* _Your instructions_
Go over the data below and say how many lines hold the word "logo". Only the number is needed.

* _Given entries_
+===+

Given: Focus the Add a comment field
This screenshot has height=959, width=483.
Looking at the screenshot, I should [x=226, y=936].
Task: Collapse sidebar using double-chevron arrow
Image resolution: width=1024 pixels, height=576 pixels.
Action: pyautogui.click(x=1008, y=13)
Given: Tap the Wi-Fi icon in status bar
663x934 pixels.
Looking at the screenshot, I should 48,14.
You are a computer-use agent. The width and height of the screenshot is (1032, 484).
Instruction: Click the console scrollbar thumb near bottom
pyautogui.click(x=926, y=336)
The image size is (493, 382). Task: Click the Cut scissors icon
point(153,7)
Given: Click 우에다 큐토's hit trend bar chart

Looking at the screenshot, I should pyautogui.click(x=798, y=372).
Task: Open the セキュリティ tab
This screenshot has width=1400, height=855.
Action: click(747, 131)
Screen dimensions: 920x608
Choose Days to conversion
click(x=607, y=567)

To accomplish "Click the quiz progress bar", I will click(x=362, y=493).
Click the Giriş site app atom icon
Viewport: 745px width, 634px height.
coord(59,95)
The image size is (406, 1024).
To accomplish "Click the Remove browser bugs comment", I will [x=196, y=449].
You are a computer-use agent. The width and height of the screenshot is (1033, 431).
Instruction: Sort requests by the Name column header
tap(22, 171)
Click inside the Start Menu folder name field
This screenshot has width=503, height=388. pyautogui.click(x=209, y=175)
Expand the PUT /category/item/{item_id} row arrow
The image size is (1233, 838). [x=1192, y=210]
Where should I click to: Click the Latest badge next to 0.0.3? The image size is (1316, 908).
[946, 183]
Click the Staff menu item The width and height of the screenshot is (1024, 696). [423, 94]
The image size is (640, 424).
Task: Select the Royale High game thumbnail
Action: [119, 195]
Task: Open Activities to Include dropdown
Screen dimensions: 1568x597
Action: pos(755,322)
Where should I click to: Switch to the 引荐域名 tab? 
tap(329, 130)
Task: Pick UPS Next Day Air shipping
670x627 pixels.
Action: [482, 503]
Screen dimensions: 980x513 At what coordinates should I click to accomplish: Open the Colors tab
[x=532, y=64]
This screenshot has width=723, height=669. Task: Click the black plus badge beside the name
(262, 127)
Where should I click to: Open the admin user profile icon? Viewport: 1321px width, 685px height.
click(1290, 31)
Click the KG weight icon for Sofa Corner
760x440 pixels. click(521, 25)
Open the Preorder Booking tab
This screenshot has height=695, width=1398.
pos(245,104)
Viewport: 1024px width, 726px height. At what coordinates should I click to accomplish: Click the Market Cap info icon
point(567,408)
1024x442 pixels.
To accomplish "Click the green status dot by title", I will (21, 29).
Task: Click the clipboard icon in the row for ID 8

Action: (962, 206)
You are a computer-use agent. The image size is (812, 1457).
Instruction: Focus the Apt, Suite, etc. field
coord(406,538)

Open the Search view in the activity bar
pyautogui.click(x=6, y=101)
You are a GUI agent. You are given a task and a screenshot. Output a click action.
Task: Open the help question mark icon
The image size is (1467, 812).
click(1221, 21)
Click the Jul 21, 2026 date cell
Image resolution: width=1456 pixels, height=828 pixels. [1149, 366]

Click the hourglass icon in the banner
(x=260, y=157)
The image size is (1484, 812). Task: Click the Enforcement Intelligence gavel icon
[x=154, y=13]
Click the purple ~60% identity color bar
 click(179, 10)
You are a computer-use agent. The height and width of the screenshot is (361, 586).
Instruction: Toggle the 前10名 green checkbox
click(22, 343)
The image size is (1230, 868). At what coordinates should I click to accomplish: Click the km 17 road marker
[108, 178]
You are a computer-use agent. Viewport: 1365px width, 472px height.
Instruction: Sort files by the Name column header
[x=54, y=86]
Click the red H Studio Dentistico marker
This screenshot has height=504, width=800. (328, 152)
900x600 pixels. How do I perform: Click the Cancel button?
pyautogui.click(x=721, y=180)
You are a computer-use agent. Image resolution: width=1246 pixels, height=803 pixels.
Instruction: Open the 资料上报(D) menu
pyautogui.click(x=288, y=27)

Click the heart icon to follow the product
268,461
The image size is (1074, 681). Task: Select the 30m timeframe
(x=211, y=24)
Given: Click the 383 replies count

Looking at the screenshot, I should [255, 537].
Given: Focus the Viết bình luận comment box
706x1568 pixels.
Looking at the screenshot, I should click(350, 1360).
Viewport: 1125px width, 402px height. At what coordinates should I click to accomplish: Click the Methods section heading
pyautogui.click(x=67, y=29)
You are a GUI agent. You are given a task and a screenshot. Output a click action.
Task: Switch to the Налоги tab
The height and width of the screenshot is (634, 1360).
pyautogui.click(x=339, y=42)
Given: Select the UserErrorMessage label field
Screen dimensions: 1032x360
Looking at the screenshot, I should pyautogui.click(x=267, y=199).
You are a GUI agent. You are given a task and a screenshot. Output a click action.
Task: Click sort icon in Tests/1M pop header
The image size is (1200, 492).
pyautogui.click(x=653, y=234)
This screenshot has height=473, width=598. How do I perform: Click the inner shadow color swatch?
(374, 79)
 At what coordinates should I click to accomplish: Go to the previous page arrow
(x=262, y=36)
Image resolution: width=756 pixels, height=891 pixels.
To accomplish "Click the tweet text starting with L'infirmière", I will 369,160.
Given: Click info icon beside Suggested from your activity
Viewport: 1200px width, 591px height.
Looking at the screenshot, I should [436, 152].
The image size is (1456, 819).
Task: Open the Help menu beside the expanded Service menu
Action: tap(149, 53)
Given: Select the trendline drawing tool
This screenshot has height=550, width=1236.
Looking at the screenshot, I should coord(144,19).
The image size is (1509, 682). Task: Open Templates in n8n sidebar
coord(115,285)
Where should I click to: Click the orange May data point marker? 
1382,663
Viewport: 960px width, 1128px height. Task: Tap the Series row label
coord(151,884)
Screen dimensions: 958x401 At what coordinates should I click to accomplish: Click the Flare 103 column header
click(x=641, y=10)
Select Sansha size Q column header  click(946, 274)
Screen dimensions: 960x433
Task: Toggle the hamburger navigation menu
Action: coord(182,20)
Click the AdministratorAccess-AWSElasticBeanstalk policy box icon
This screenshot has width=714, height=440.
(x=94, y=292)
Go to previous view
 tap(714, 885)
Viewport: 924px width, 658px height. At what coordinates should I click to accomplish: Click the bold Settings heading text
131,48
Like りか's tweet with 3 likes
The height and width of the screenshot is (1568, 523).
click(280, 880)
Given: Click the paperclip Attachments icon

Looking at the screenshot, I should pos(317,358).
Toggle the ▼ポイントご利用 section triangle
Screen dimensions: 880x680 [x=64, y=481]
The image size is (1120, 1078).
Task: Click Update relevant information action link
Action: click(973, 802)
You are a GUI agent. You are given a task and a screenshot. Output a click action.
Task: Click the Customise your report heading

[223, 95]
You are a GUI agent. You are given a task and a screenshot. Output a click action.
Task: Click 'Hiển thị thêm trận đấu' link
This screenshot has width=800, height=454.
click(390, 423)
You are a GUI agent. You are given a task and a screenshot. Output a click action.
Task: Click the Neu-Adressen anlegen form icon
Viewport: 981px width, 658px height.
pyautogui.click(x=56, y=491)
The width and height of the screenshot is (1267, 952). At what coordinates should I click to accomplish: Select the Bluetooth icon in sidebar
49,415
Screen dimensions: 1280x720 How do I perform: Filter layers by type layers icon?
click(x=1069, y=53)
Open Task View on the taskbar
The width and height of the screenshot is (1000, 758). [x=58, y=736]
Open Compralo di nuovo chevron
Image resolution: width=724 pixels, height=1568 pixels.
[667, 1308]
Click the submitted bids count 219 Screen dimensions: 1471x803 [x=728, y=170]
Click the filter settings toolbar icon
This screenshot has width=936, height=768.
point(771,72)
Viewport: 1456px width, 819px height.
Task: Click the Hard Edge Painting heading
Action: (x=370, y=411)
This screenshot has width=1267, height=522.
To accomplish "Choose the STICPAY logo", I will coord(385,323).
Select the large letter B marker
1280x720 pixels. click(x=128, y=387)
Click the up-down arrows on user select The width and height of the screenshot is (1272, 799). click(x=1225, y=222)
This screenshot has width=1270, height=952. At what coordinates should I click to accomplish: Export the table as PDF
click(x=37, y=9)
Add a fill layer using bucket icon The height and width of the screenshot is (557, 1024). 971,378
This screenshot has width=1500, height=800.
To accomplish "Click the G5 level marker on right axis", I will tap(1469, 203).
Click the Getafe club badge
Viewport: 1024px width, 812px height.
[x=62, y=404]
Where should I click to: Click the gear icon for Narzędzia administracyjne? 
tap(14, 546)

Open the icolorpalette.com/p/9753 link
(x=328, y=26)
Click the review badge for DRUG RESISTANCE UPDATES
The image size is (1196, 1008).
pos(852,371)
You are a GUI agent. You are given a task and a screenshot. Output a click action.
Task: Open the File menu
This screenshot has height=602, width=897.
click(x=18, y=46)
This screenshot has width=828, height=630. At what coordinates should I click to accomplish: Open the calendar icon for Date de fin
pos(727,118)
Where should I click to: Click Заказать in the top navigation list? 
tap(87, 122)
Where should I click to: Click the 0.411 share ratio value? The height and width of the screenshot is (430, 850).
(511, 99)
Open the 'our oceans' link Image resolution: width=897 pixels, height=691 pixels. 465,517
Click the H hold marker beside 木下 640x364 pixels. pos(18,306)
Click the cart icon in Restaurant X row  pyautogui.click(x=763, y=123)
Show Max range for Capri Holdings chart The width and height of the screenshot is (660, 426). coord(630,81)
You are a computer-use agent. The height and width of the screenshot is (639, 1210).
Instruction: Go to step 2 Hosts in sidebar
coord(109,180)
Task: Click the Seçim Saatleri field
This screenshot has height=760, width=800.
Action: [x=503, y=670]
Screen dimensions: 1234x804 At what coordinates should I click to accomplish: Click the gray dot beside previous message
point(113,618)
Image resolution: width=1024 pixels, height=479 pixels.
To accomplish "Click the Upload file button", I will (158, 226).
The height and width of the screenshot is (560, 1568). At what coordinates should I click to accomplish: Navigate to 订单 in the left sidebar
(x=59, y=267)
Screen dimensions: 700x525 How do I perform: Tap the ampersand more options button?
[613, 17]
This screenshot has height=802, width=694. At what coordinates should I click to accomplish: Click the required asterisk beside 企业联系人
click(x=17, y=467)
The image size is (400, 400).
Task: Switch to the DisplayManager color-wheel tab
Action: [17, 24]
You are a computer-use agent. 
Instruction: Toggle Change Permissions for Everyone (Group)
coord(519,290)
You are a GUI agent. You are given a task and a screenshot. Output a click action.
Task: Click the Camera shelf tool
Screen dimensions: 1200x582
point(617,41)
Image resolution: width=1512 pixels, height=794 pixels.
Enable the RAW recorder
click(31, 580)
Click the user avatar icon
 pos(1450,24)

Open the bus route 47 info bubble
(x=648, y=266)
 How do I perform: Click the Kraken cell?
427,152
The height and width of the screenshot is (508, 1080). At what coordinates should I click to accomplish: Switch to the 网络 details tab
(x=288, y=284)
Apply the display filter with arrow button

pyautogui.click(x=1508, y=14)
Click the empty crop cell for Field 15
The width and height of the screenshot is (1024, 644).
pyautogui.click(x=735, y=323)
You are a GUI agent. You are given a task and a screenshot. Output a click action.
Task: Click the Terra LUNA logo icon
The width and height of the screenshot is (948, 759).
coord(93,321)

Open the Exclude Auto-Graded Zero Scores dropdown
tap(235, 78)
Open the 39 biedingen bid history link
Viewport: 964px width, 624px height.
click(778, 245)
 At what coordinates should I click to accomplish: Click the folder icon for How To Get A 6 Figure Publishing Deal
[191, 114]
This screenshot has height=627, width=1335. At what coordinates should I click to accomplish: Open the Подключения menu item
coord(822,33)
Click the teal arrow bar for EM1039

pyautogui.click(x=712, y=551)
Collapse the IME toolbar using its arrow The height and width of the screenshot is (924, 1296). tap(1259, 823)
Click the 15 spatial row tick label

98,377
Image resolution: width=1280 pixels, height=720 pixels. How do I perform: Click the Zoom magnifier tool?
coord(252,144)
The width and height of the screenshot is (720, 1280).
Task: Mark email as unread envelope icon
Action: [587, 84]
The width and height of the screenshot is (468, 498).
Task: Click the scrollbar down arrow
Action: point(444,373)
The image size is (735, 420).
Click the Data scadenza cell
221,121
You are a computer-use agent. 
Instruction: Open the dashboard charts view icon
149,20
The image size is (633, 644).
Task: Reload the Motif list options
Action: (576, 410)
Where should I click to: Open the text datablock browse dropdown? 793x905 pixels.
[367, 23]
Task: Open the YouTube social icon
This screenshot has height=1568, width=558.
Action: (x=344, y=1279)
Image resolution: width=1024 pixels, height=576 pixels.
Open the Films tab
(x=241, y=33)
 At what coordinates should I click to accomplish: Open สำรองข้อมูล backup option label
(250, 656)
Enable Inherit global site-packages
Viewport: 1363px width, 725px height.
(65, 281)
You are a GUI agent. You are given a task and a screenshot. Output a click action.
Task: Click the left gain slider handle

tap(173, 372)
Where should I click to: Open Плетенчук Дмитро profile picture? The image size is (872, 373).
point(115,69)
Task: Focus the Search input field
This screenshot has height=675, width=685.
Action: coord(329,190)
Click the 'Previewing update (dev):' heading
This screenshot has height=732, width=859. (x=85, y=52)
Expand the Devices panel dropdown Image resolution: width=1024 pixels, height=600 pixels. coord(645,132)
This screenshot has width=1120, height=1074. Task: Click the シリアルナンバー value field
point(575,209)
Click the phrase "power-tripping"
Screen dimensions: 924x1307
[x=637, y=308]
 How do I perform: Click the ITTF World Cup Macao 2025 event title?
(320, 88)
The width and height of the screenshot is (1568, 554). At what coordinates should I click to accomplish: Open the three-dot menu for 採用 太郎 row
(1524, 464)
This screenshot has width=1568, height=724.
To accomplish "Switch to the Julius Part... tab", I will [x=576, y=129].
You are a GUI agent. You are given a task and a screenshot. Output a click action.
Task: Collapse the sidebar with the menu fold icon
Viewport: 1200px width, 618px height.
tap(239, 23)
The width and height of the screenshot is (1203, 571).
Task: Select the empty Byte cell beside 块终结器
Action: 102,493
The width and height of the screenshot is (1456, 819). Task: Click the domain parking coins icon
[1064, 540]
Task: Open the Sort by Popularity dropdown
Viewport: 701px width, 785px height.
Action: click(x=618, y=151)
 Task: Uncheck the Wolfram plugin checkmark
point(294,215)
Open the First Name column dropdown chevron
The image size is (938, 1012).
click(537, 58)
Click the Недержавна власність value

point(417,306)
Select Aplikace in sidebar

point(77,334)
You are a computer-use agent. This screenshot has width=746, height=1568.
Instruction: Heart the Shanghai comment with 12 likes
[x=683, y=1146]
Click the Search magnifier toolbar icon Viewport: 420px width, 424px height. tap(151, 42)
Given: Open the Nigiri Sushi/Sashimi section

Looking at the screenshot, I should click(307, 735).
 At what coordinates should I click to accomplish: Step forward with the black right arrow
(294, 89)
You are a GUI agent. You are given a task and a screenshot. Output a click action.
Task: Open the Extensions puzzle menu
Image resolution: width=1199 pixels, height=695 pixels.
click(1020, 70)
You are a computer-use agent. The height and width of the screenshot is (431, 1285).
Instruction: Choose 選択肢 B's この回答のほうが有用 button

+===+

* _Result for this task_
2